● EXERCICES À RÉALISER
a: D'après le texte fourni, de quel ordre est le taux s'appliquant aux importations chinoises ?
b: Transcrivez fidèlement le passage du texte fourni qui va de « L’exceptionnalisme américain est » jusqu'à « des actifs américains. ».
c: Résumez le texte fourni en deux phrases.

● TEXTE FOURNI
——
Damien Petit est responsable des investissements Banque Privée chez Banque de Luxembourg. (Photo: Banque de Luxembourg)

Damien Petit est responsable des investissements Banque Privée chez Banque de Luxembourg. (Photo: Banque de Luxembourg)

L’exceptionnalisme américain est mis à mal. Le relèvement brutal des tarifs douaniers et l’imprévisibilité de la politique économique de l’administration Trump pèsent sur la valorisation des actifs américains.

L’augmentation des tarifs douaniers aux États-Unis, brutale et nettement plus sévère qu’anticipée, est unique dans l’histoire économique. Le taux de tarif moyen américain, multiplié par un facteur de l’ordre de 10, est dorénavant au plus haut depuis plus d’un siècle. Proche de 150%, le taux s’appliquant aux importations chinoises constitue un embargo de fait intenable dans la durée sur la seconde plus grande puissance économique.
——
● EXTRAIT DE DONNÉES

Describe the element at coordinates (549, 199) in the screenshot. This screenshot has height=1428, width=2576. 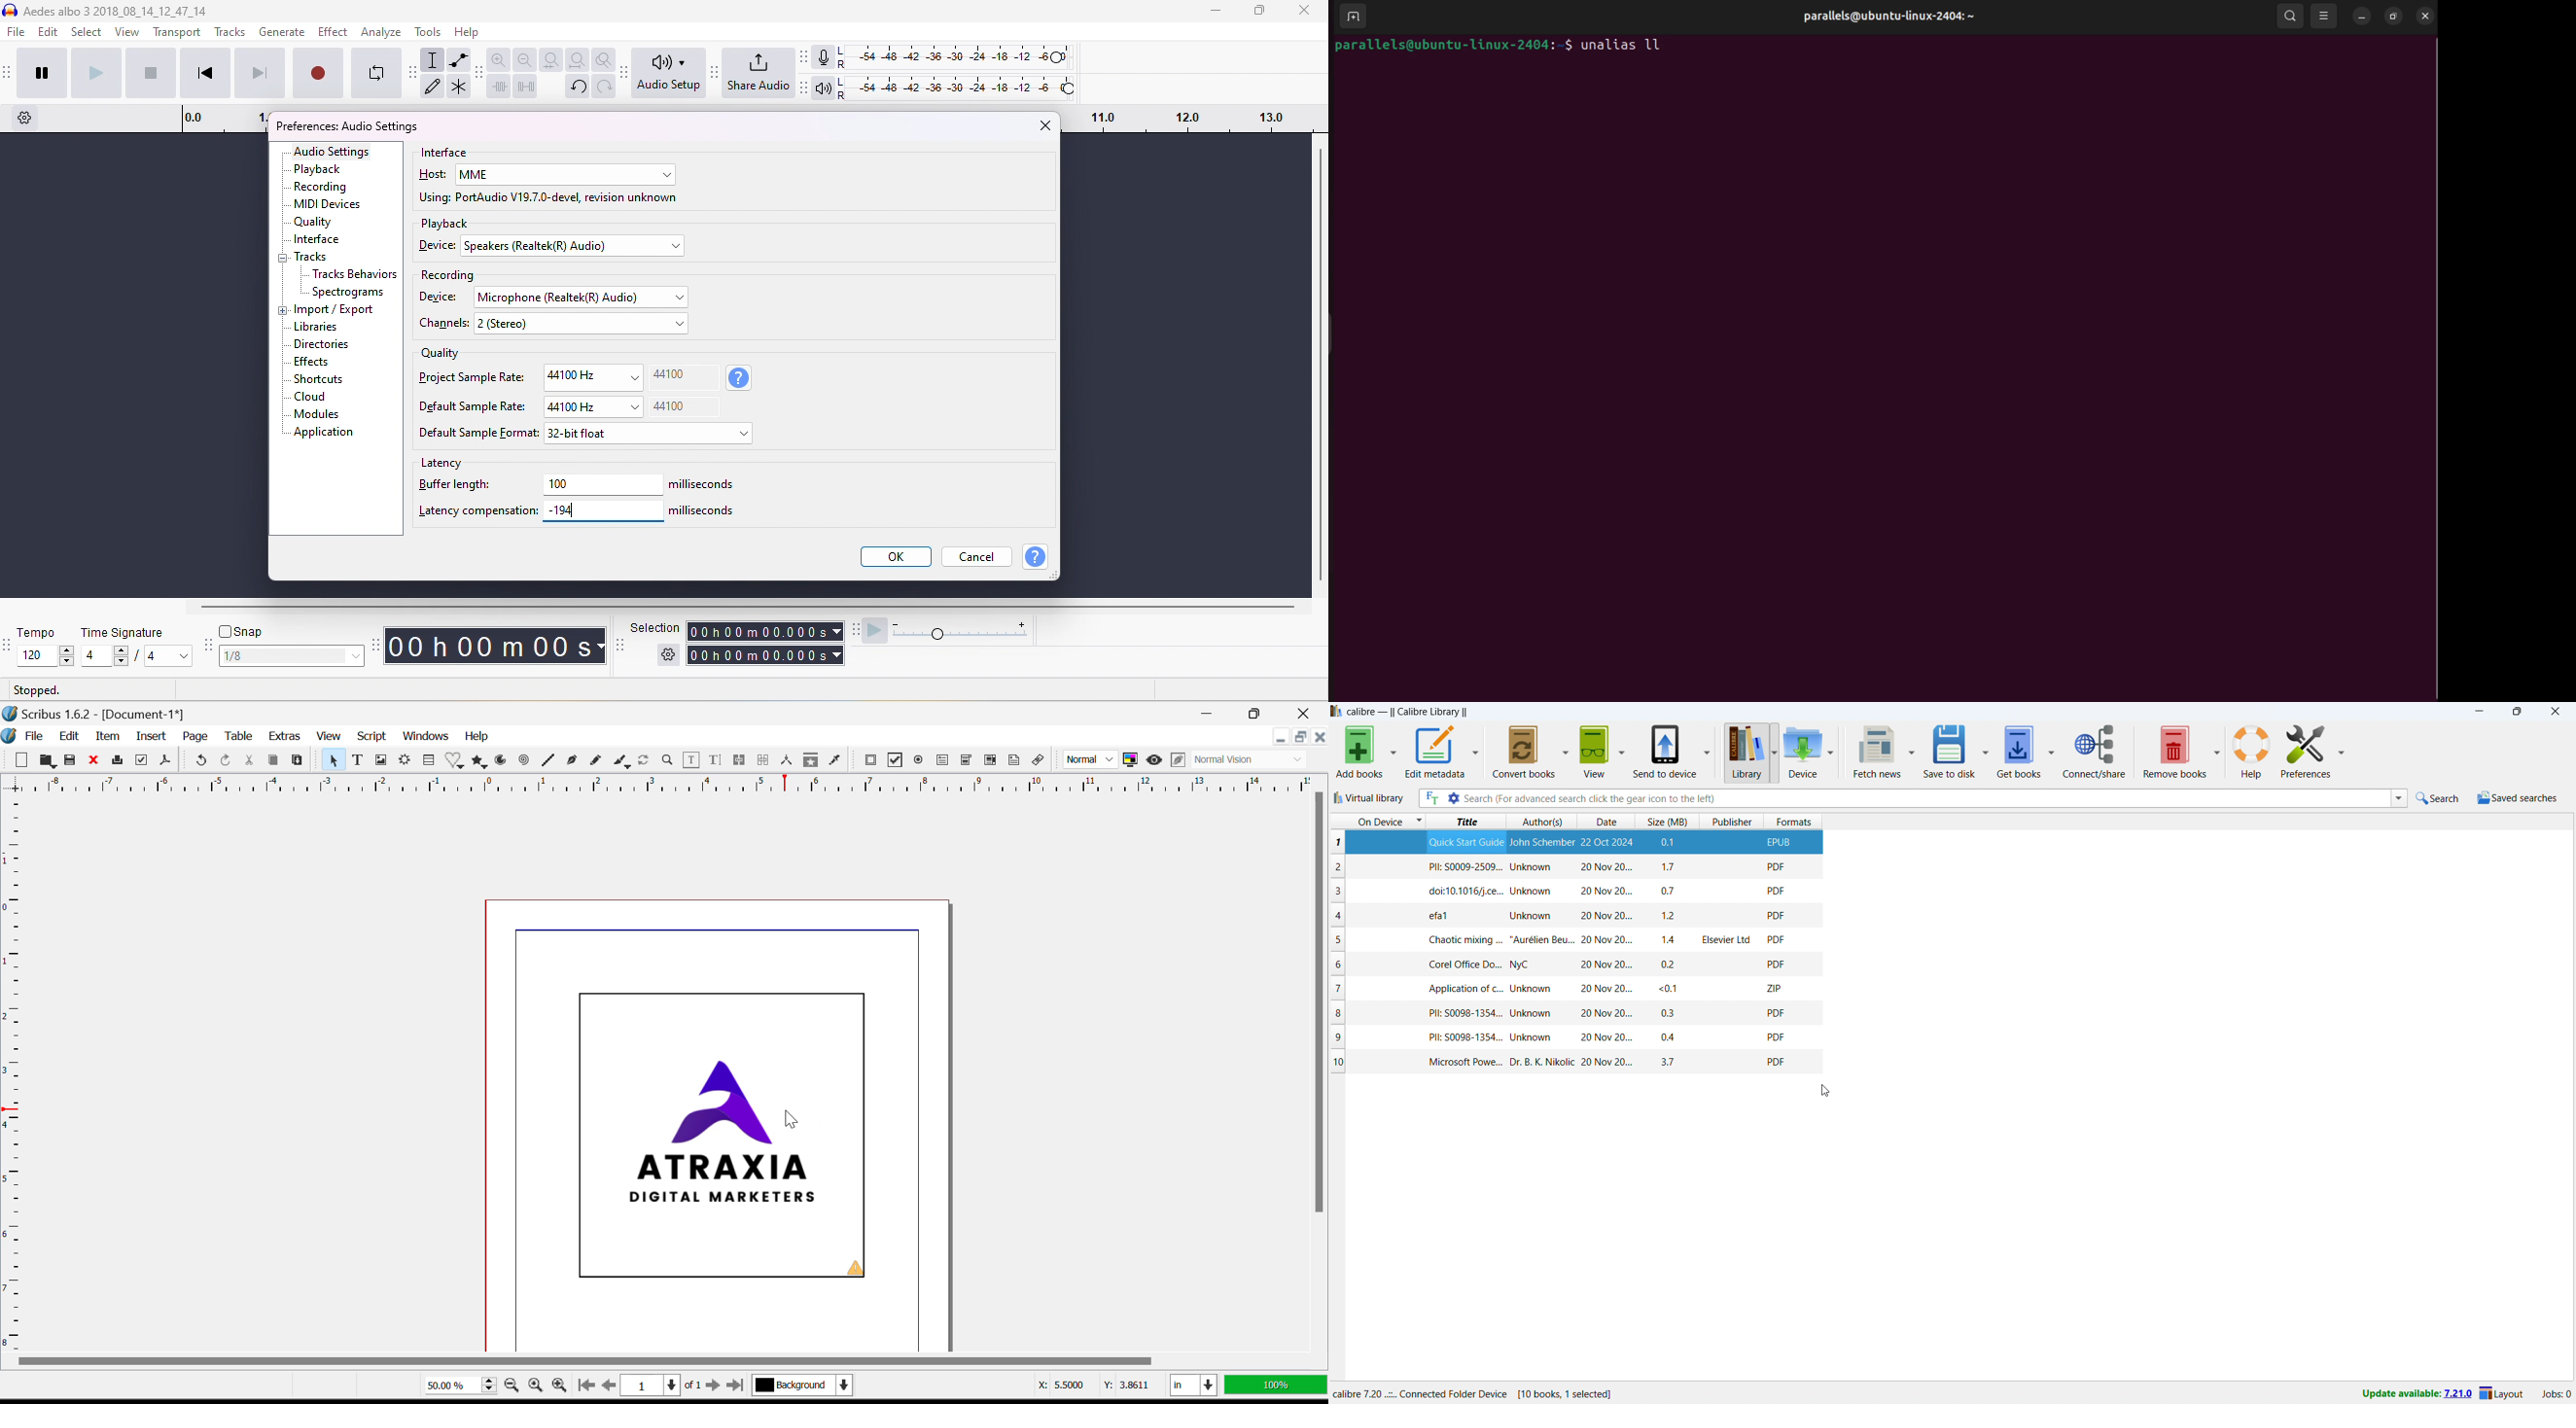
I see `using port audio v19.7.0` at that location.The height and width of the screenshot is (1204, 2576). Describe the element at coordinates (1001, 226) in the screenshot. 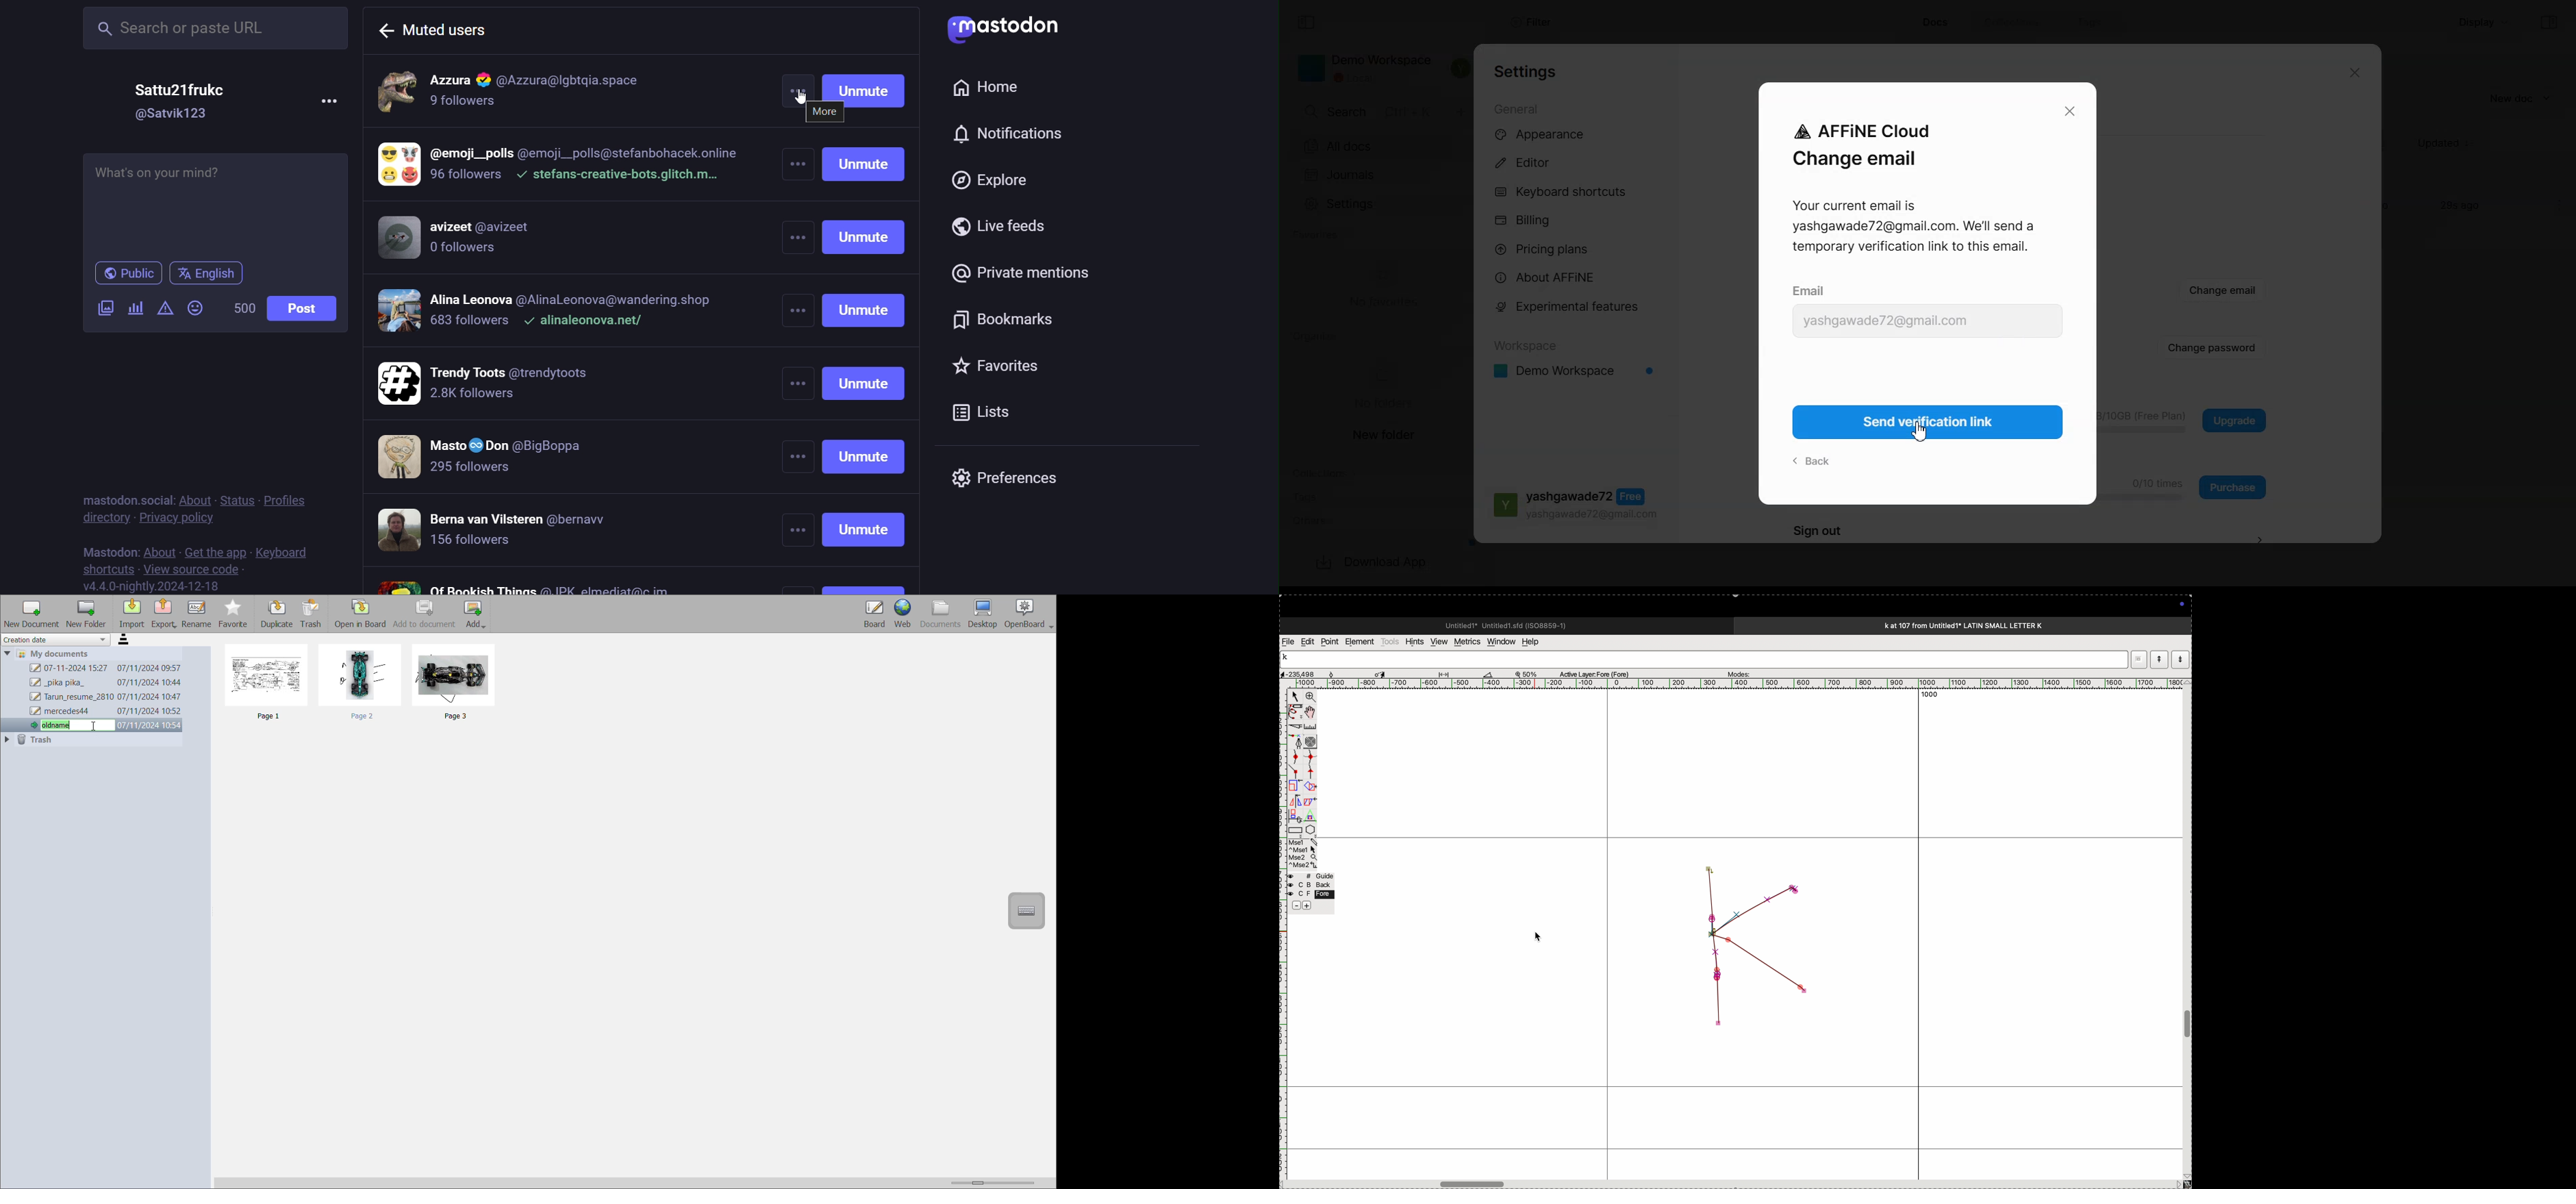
——
● RÉPONSES ATTENDUES
a: Ce taux est proche de 150%.

b:
L’exceptionnalisme américain est mis à mal. Le relèvement brutal des tarifs douaniers et l’imprévisibilité de la politique économique de l’administration Trump pèsent sur la valorisation des actifs américains.

c: L'exceptionnalisme américain est mis à mal : le relèvement brutal des tarifs douaniers et l'imprévisibilité de la politique économique de l'administration Trump pèsent sur la valorisation des actifs américains. Multiplié par un facteur de l'ordre de 10, le taux de tarif moyen américain atteint son plus haut niveau depuis plus d'un siècle, et le taux proche de 150% appliqué aux importations chinoises constitue un embargo de fait intenable dans la durée.